お客さまに「気をつかうよ」と言わせてしまった
コミュニケーター時代のある日、ほかの製品担当から私に電話が転送されてきました。その際、製品担当者から「大変お困りのお客さまで、少しお怒りです」と申し送りがありました。そのお客さまはご年配の男性の方で、電話を代わって話をお聞きしたところ、封筒の印刷方法が分からず、何度も失敗されているとのことでした。
私はお詫びを伝えたあと、「ご一緒に操作をお願いできますでしょうか」と伝え、「原稿をセットしていただけますか」「手差しトレイに封筒を差していただけますか」と、操作方法のご案内を始めました。お客さまは、私の説明を聞きながら一緒に操作をしてくださったのですが、しばらくたった後に優しい口調でこうおっしゃいました。「お姉さん、いちいち『~していただけますか』って言わなくてもいいんだよ。俺が気をつかうよ。それよりも『やってください』と命令してくれたほうが分かりやすいし、やりやすいです」と。
洞察・察知の大切さ
そう言われた時、自分がお客さまの気持ちを洞察・察知できていなかったことに気がつきました。お客さまは比較的フランクな話し方をされる方で、一刻も早く、問題の解決を望んでいらっしゃいました。命令はできませんが、丁寧な応対だけではなく、簡潔な説明も行うべきだったのです。その時私に足りなかったのはキヤノングループの指針の一つでもある“顧客主語の実践”でした。
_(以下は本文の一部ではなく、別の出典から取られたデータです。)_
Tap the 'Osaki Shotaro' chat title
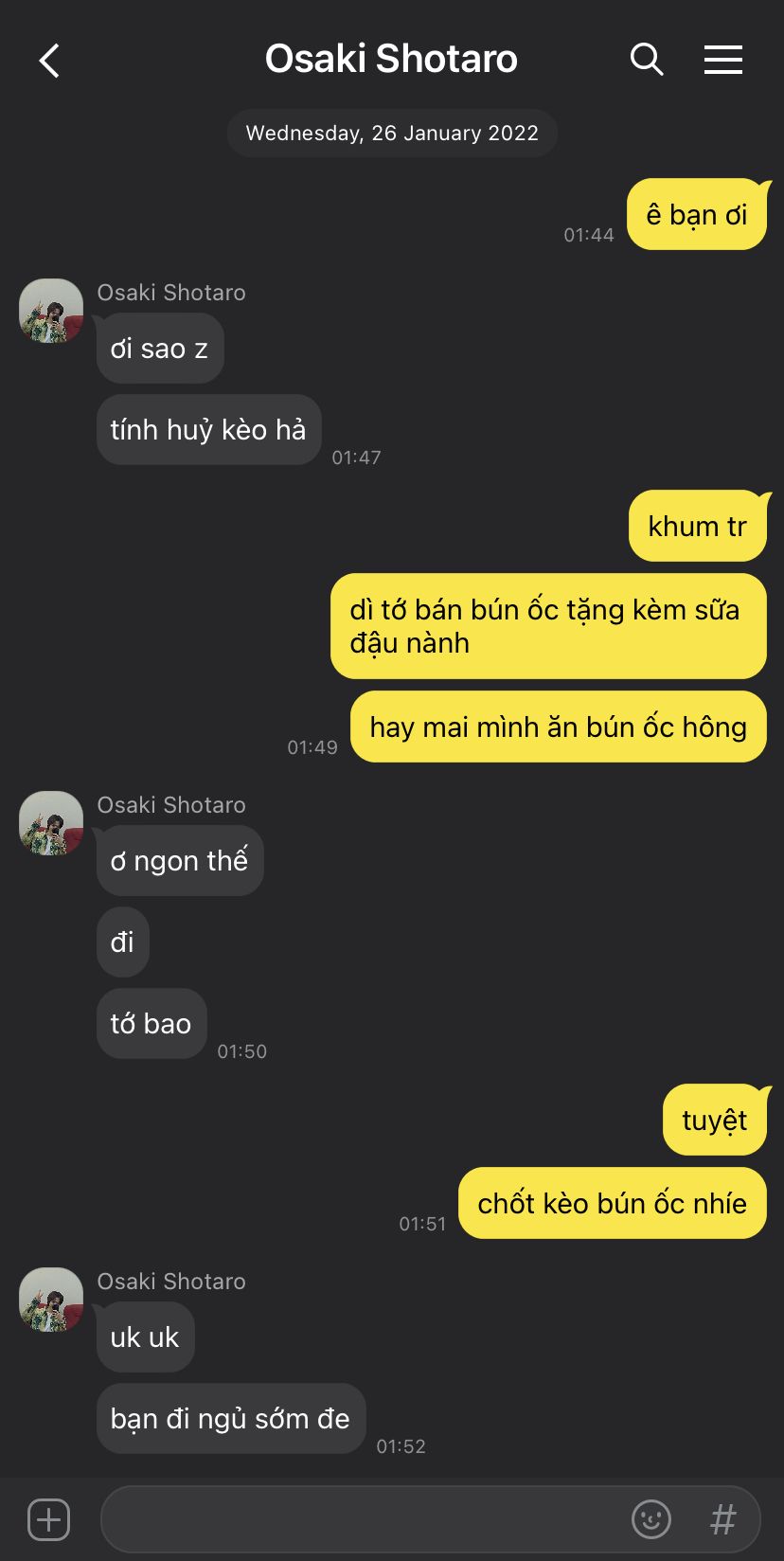[391, 59]
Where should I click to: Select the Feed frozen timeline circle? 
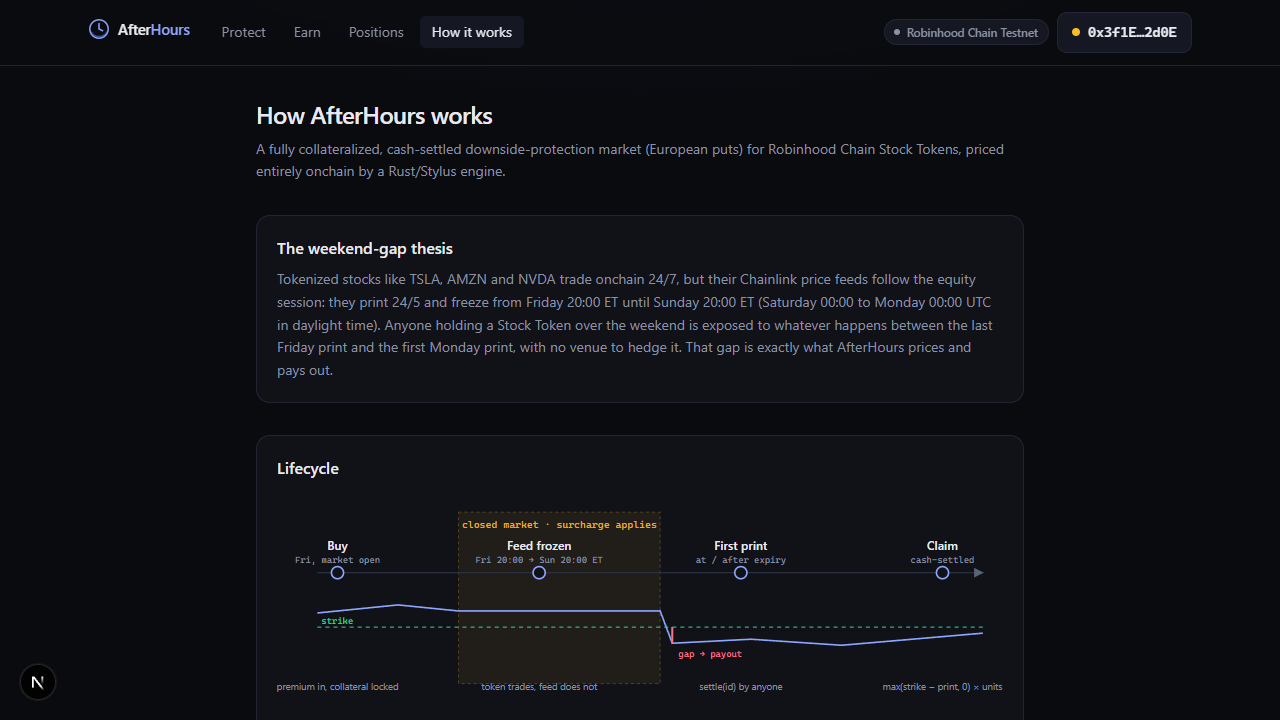[539, 573]
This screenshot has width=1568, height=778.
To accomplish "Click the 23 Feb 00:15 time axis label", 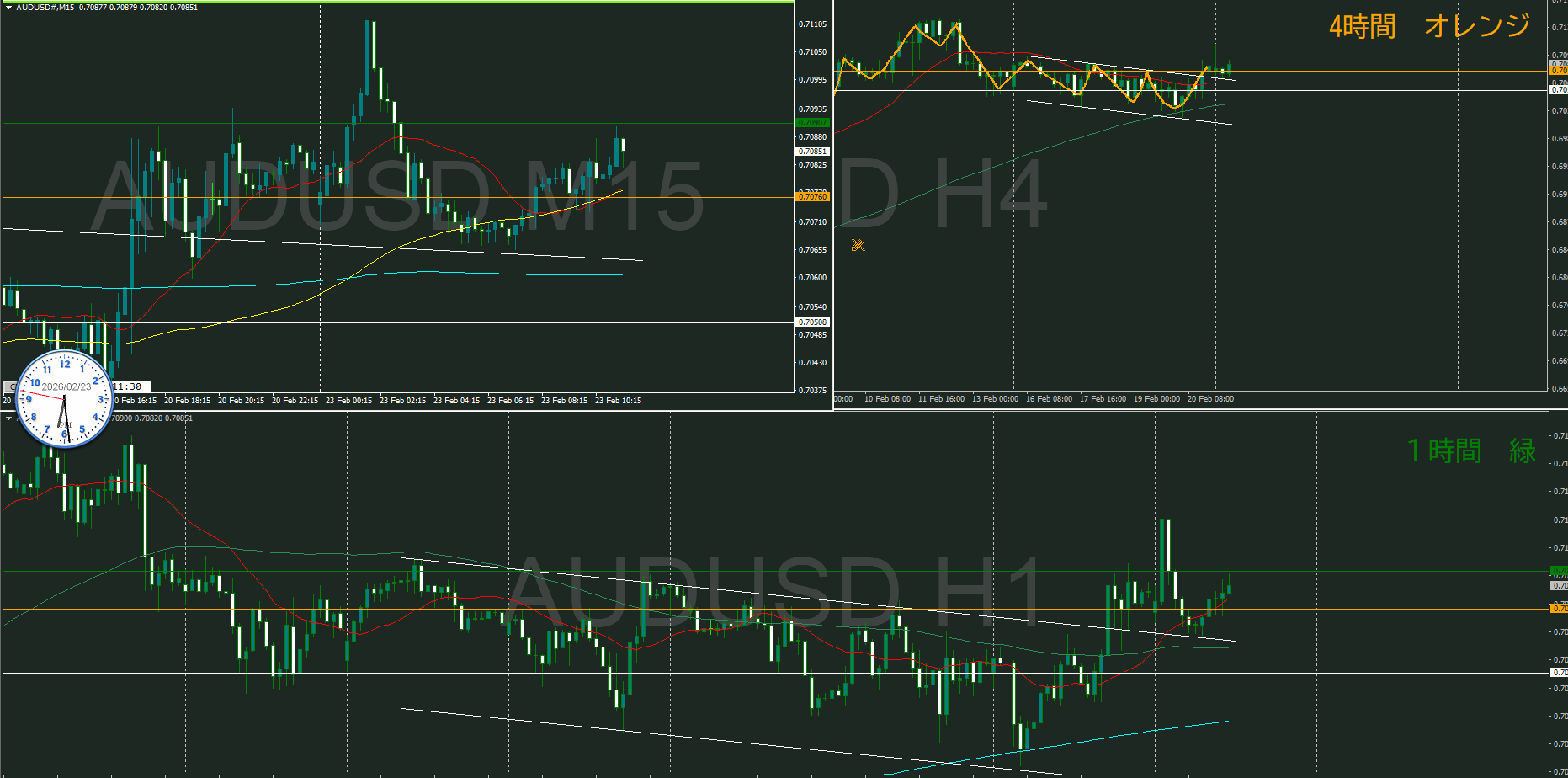I will pyautogui.click(x=348, y=401).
これは、常にお客さま起点で考え、お客さまの立場で行動することです。
どのお客さまにも決められた話法でお話しするのではなく、お客さまが快適にストレスなくお話しできる柔軟な応対の大切さにあらためて気づかされた瞬間でした。
“対応”から“応対”へ
現在、私が直接お客さま応対をする機会はありませんが、研修や電話応対コンクールの指導を通して、洞察・察知の大切さを伝えています。お客さまが何を望んでいるか、自分が発した言葉でお客さまがどう感じるか。これからもコミュニケーターと一緒に、お客さまに寄り添った応対とは何かを学んでいきます。
酒井 敦子氏
キヤノンカスタマーサポート株式会社 事業推進部 事業推進第二課。全社研修企画・実施、電話応対コンクール指導のほか、グループ会社の電話応対評価及び新人研修などを実施。電話応対指導者級資格保持者。